Top positive review
Used Once, Worked Great, Will Update, Including Guide to Hardware Cloning
Reviewed in the United States on March 19, 2019
So far, I have only used this product once and that was to perform an offline clone with no connection to the PC. Everything went perfectly.
Below I will provide a step by step guide of what I did if anyone is looking for a comprehensive resource. I am not responsible for anything you might do with this knowledge. Be aware I am only talking about using machines with like machines (Mac and Mac or windows and windows) and drives that are already in the same format. You can look elsewhere for a guide on that by googling “How to format hard drive Mac/Windows” and these articles will often include information about what the different formats mean for your practical use and in what situations you should choose which.
1) Gathered my hard drives. For this I was cloning my 256 GB SSD that hosts my important programs and Operating System onto a brand new 1 TB SSD.
2) Put both drives into the dock. Power should be turned “OFF” when inserting and removing drives or you run the risk of corrupting and losing your data.
Remember when cloning that the original has to go into slot A and the new target drive needs to go in slot B. The arrows will help indicate the flow of the transfer of data. The new drive must be bigger. You might be able to get away with the same size but you can be risking it as not all drives, even in the same class, are created equal.
3) Turn Power “ON.” Power button should be pushed in. The power indicator LED will glow a solid green and the LEDs next to each drive should glow yellow.
4) Hold the “clone” button for approximately 3 seconds. The blue led indicator by “100%” should begin to glow. Press the clone button again. If you waited too long and the blue light disappeared, nothing will happen, everything will look the same as it did before pressing the clone button. In this case, again hold the clone button briefly, and when you see the blue LED light up, press the button immediately.
At this point the blue LED indicator next to “25%” will flash rapidly to indicate progress. It will glow solid when it has completed each of the milestones “25%” “50%” “75%” and begin rapidly flashing the following milestone’s LED. Cloning is complete when all lights have been solid for two minutes or turned themselves off.
5) Turn the dock’s power off. The new drive is ready to be installed wherever you meant for it to go.
6) If like me, you copied an internal drive (though this should work for external drives as well) that was smaller to a bigger one you will still need to complete some steps on the software side of things.
7A) On Windows, right click on the windows icon in the bottom left and click on disk management. Here, you will see whatever drives you have connected to your computer. Be careful to select the right one if you have multiples as you risk of deleting, formatting, damaging, corrupting, etc any other drive if trying to work with them, though windows often will have pop ups to warn you away from doing anything too stupid.

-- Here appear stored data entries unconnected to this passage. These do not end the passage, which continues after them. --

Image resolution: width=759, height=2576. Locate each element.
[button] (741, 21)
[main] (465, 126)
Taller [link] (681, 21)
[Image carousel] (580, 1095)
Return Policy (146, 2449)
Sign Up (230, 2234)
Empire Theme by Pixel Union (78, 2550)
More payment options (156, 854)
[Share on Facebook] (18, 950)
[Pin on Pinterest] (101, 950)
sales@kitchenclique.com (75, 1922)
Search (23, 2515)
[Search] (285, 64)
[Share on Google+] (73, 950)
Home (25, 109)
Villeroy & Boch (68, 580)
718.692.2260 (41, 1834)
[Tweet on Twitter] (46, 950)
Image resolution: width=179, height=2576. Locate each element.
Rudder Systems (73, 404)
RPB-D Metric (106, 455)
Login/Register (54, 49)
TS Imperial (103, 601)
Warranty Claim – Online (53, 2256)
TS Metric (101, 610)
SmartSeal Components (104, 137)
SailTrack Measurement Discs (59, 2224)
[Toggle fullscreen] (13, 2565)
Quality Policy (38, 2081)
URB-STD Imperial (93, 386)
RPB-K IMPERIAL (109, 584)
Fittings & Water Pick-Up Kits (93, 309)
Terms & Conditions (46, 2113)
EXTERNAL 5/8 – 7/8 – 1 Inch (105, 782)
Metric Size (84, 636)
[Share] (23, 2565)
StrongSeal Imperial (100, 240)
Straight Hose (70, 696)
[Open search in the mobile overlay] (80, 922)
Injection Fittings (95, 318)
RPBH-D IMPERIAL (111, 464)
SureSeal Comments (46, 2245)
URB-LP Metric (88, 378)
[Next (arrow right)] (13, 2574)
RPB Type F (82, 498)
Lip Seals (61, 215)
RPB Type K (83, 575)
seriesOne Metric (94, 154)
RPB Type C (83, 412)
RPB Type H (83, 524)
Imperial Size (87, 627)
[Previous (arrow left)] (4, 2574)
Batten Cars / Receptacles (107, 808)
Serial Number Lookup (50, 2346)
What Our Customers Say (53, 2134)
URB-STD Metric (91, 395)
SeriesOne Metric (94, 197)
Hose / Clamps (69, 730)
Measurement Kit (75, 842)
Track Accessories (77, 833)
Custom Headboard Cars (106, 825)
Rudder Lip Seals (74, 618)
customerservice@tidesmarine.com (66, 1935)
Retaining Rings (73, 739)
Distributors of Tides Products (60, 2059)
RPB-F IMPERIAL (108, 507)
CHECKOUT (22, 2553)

The cloned drive will have an amount of unallocated space equal to difference between the original and target drive (in my case about 750 GBs between a 250 GB and 1TB drive). Right click on the space that is currently available for use and select expand. Windows will pop up explaining about what’s happening, and that it can only use simple volumes or unallocated space for the expansion. If you accept and everything went correctly, you should find the drive back at its original size and all your cloned files in the same space and place. This meant my operating system was just fine, all my setting were exactly as they were before the clone, my programs were still present and useable, and I have way more space available on the drive.
7B) On MAC use the pre-installed application “disk utility” to examine your drive. Similarly to windows, select the correct drive and expand it.